**Given records**:
-- begin --
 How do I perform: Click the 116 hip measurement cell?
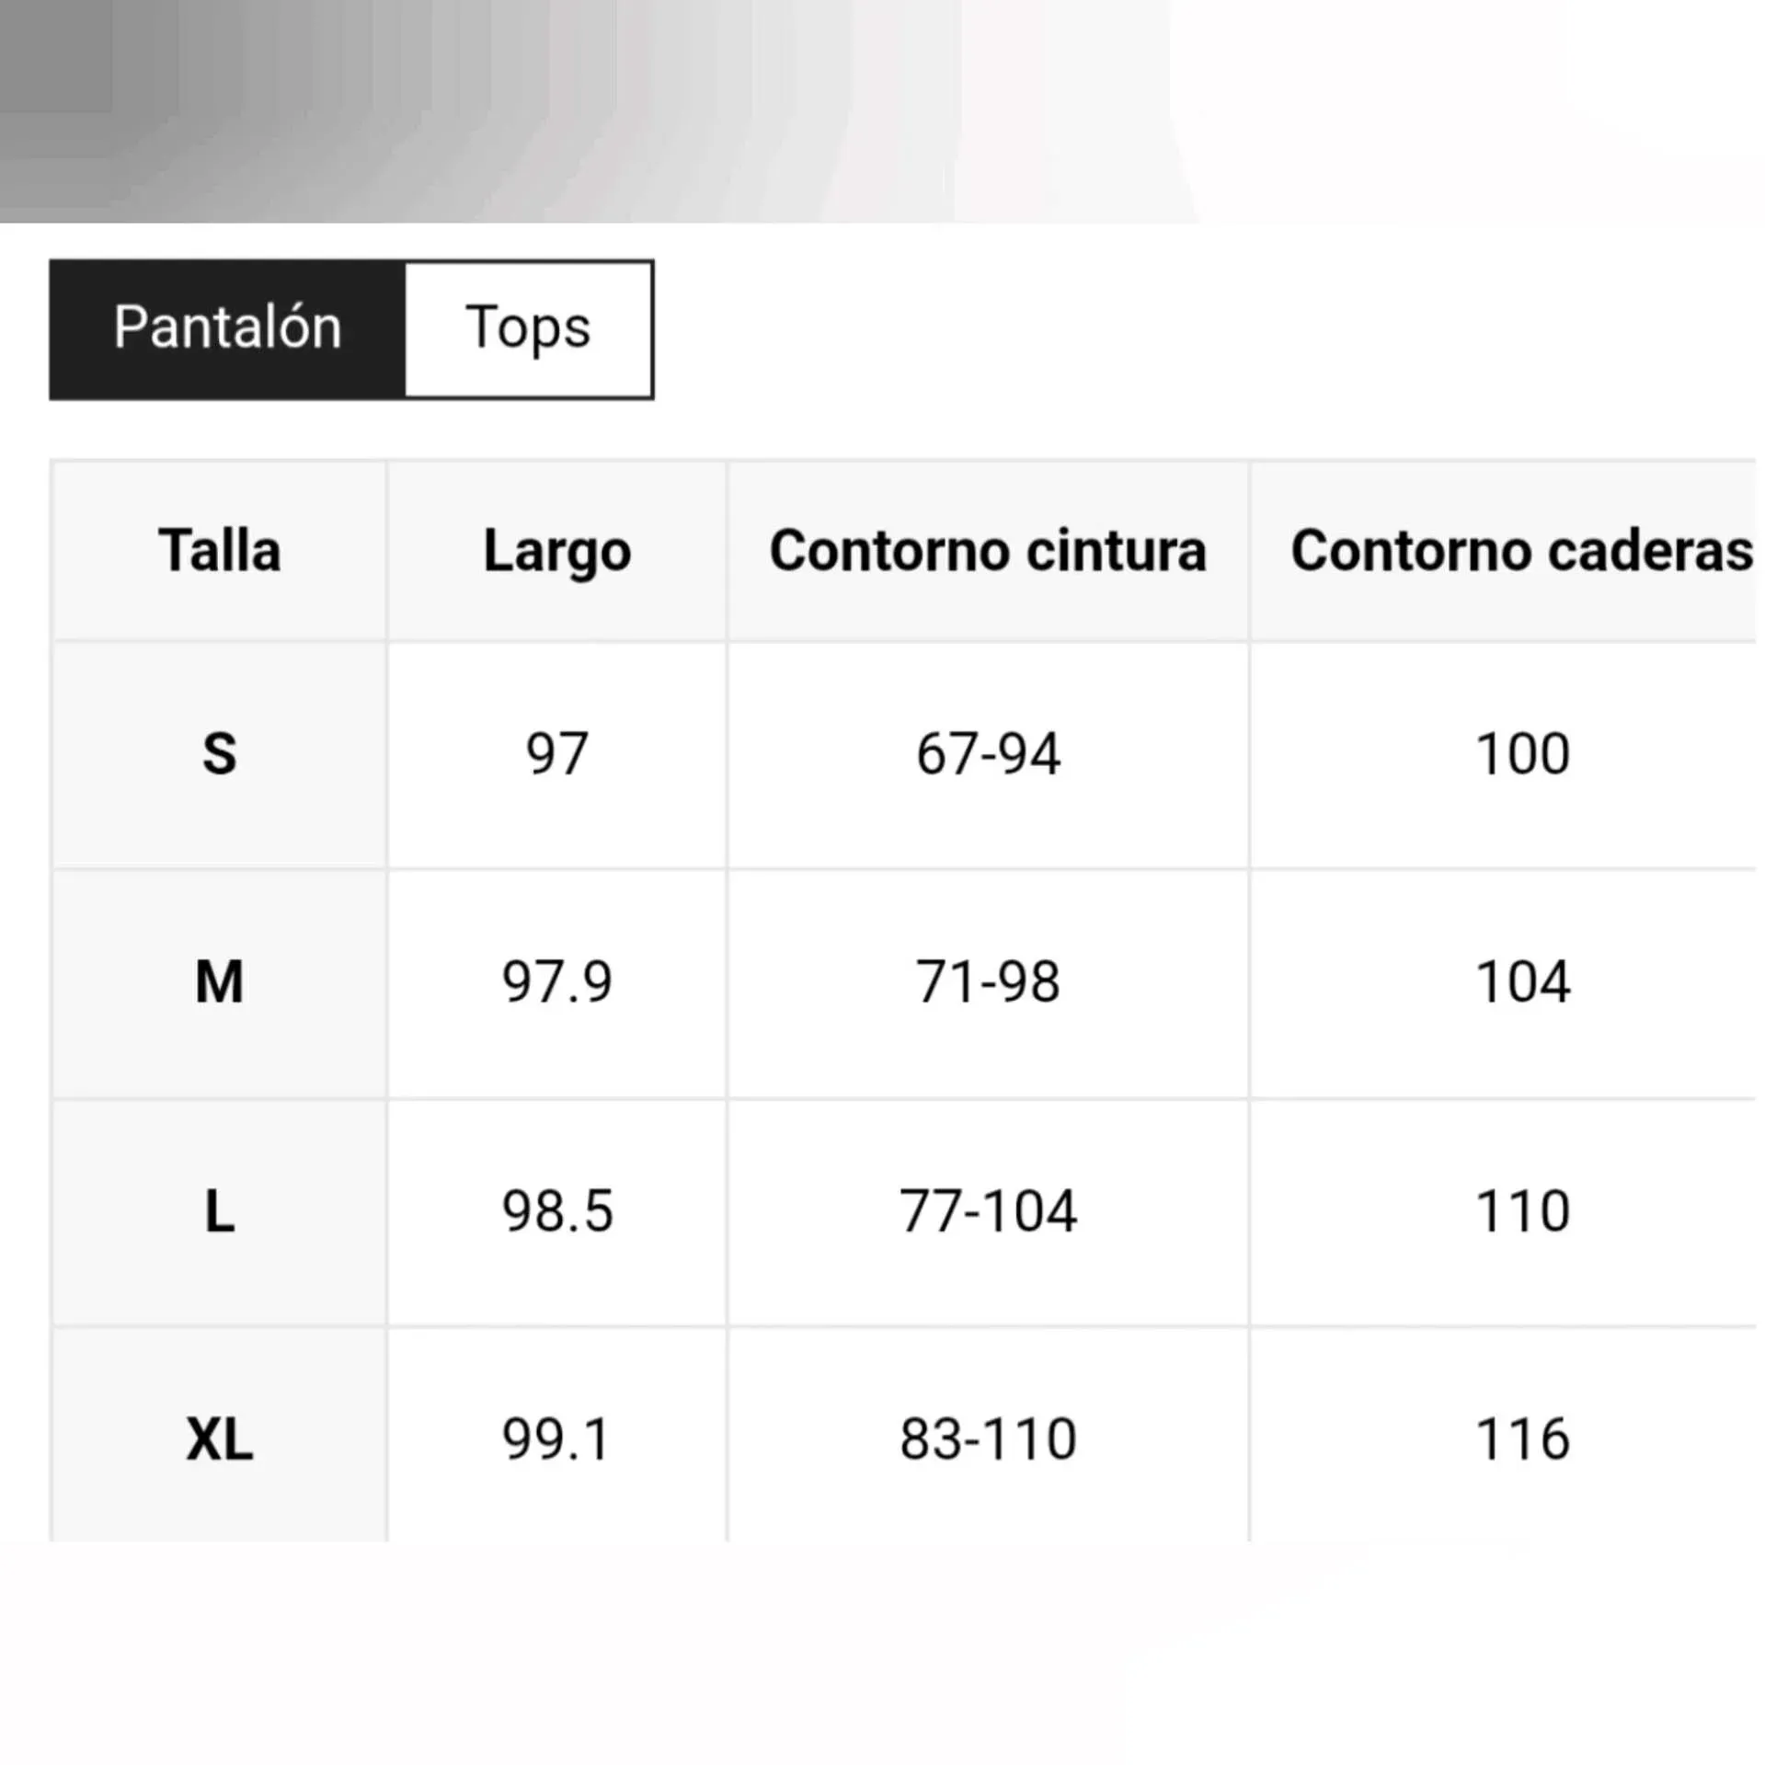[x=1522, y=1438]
-- end --
-- begin --
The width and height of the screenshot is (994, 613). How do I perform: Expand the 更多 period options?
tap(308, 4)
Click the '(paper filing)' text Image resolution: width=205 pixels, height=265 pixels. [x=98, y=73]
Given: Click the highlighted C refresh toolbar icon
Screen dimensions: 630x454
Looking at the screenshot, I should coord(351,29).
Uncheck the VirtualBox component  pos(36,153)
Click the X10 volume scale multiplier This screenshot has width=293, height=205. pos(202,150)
-- end --
-- begin --
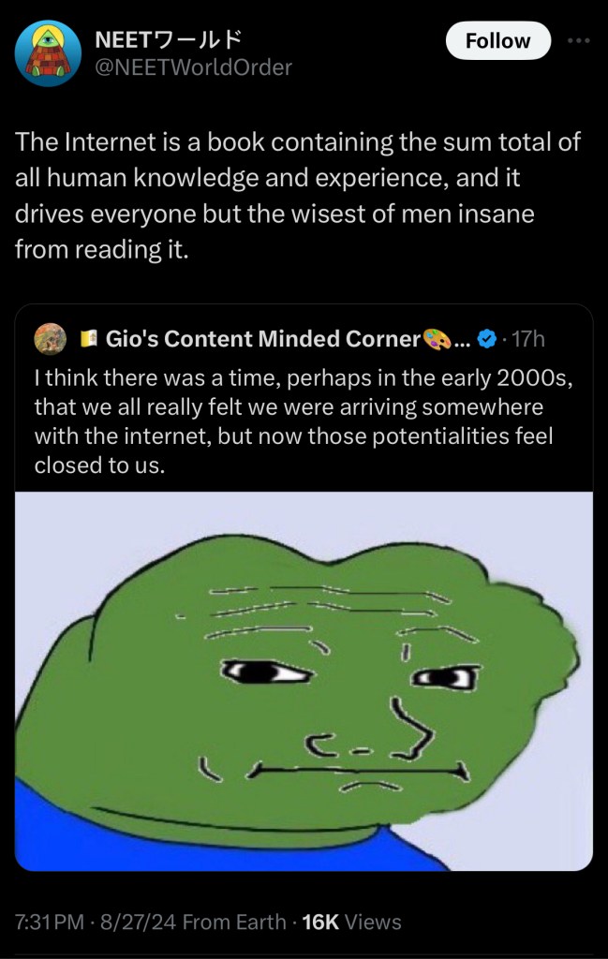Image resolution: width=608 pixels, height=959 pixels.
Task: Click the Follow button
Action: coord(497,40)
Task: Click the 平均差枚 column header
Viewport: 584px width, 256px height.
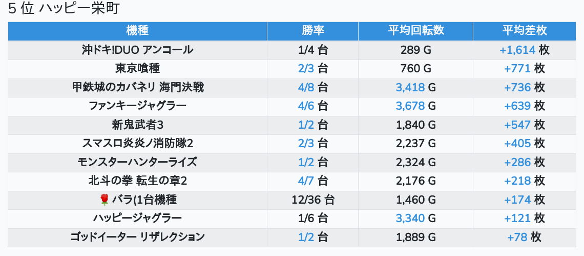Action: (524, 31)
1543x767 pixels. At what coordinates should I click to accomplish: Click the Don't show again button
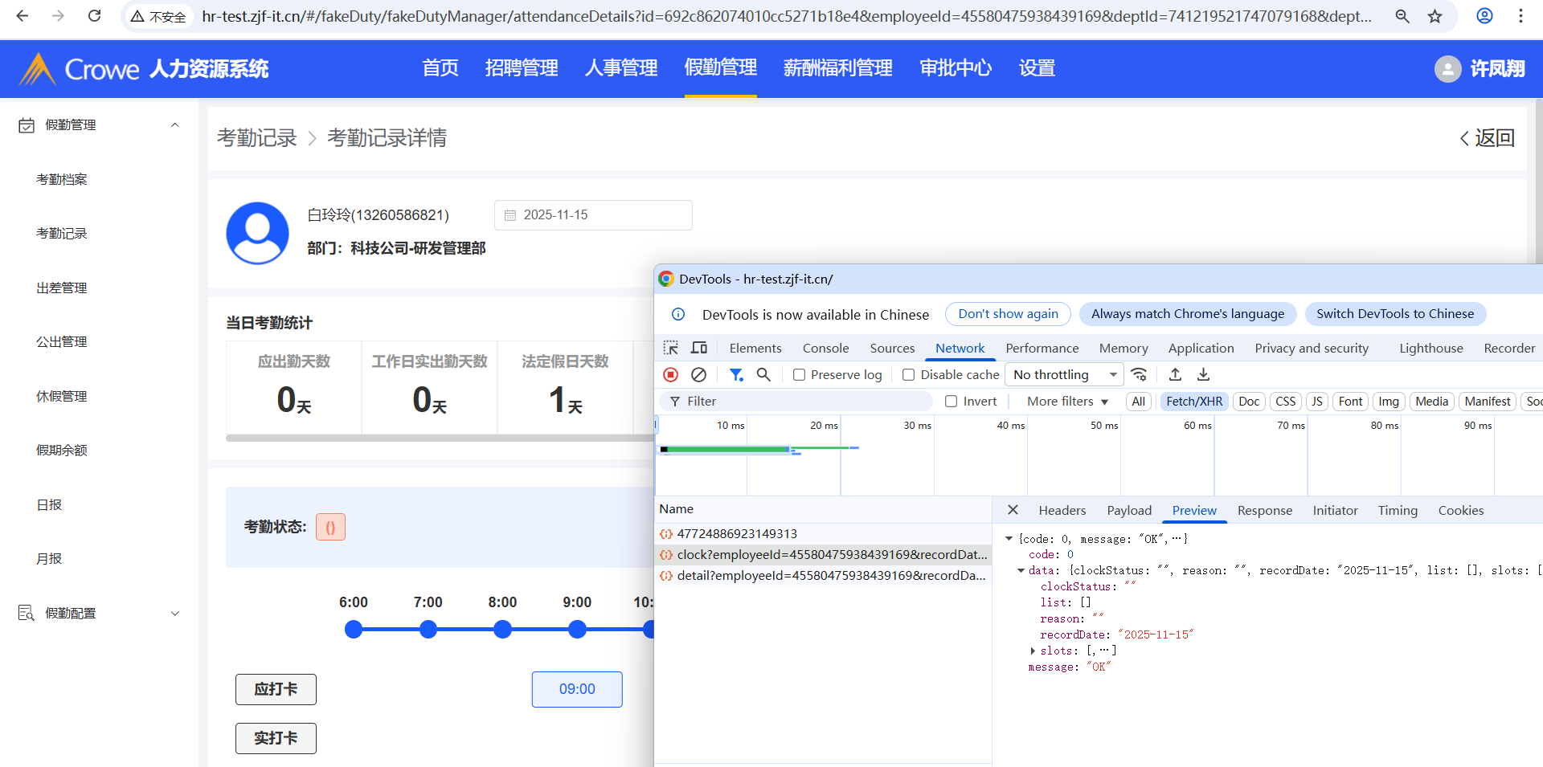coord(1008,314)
-- end --
**Task description**: Repeat everything in the data from the line containing "1543x767 pixels. At" down to the line containing "coord(1008,314)", both included, and leave the pictures out.

**Output**:
1543x767 pixels. At what coordinates should I click to accomplish: Click the Don't show again button
coord(1008,314)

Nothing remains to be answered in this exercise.